After a 30-year drought, Liverpool won the EPL in 2019 and became the first English club to win the international treble of FIFA Club World Cup, Champions League and UEFA Super Cup. The Reds finished the 2021 season in second place and were placed in Group B for this year’s Champions League tournament. Manchester City earned $206.6 million en route to the EPL title and got as far as the semifinals in the Champions League, cashing in another $118.4 million in prize money in the process.

“If you win the Champions League and you’re a club with a high 10-year coefficient, you can probably make somewhere in the region of 110 million euros ($117 million) from winning the Champions League itself,” said Maguire. UEFA introduced the coefficient in the 2018-2019 tournament based on the team's performances in UEFA tournaments over the past 10 years; it also includes bonus points for winning these tournaments, benefiting the traditional clubs like Real Madrid, Barcelona & Bayern Munich.

“From a longer-term perspective and perhaps from a sporting perspective, those teams keep winning by even bigger margins because it's a flywheel effect of getting more money to build a better team,” Chaudhuri said. “You destroy the competitiveness in the long term.”

Liverpool has won more European titles than the Citizens, but the latter has been more successful domestically. Man City has won six league titles since 2011 and had a higher UEFA coefficient, thus their Champions League prize money was almost as high as Liverpool’s. But the real winner is Los Blancos, who have now won the Champions league 14 times and their domestic league, LaLiga, twice in the last five years.

--- Tasks and exercises ---
a. Lay out the entries as a numbered list, from the first entry through the line containing "pos(20,100)", with blank lines dropped and the pictures left out.
b. Proceed with the passage on Champions League prize money, picking up after its final sentence.

--- Data for this exercise ---
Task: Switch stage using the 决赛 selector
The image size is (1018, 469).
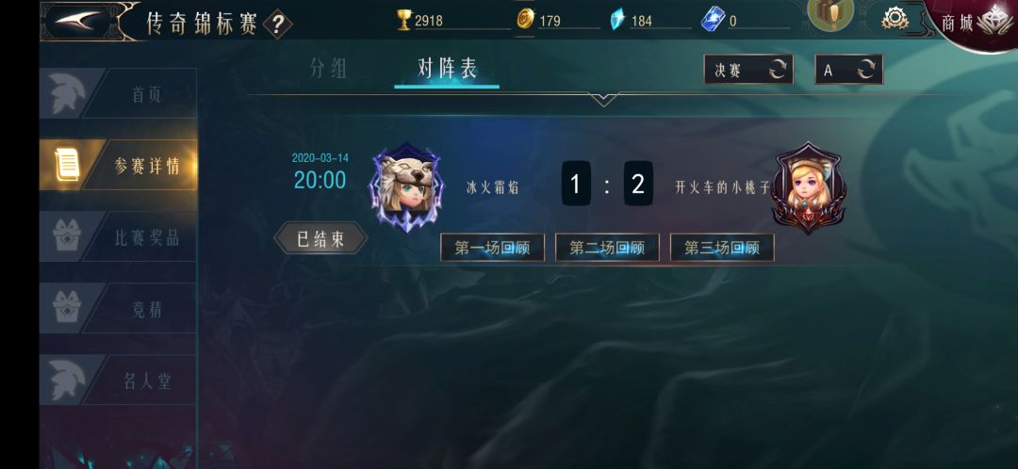Action: pyautogui.click(x=748, y=70)
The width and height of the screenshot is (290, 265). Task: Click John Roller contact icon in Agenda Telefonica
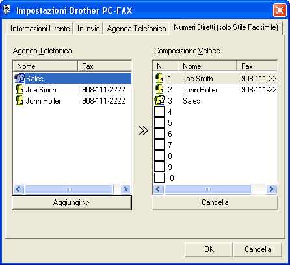pos(20,100)
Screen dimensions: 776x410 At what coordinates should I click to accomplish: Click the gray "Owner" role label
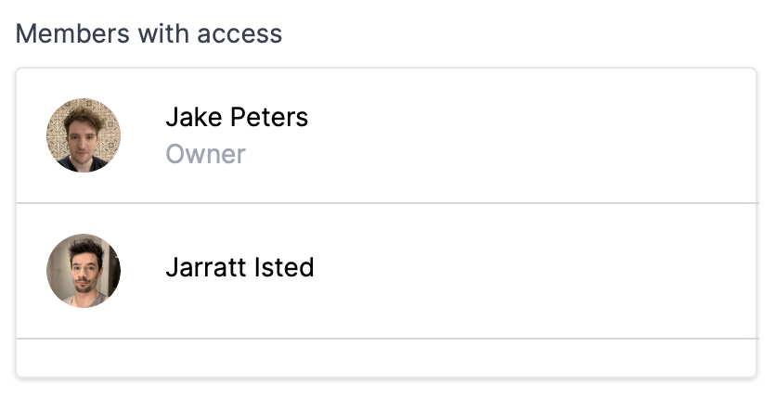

--- Answers to the problems ---
a.
1. Task: Switch stage using the 决赛 selector
2. The image size is (1018, 469).
3. Action: pyautogui.click(x=748, y=70)
4. The width and height of the screenshot is (290, 265). Task: Click John Roller contact icon in Agenda Telefonica
5. pos(20,100)

b.
Like most modern analytic measures of success, efficiency is key. Sheik Mansour bought Man City in 2008 for $212 million. Fenway paid $476 million (£300 million) to buy Liverpool from George Gillett and Tom Hicks in 2010. “Since 2013, Manchester City, Manchester United and Chelsea have spent an identical amount of money, around about £1.3 billion ($1.6 billion). Liverpool only spent £800 million ($1 billion),” Maguire said. “What Liverpool have done is that they’ve spent smarter rather than spent bigger.”

According to Chaudhuri, Liverpool’s biggest competitive advantage since FSG took over has been investing in “smart people” in all areas of the organization. “It is the club that uses data in decision making. People often talk about investment on the pitch, but they invested a lot off the pitch. And I think that's been the differentiator for them because I think it also means it will hopefully be more sustainable for the club going forward.”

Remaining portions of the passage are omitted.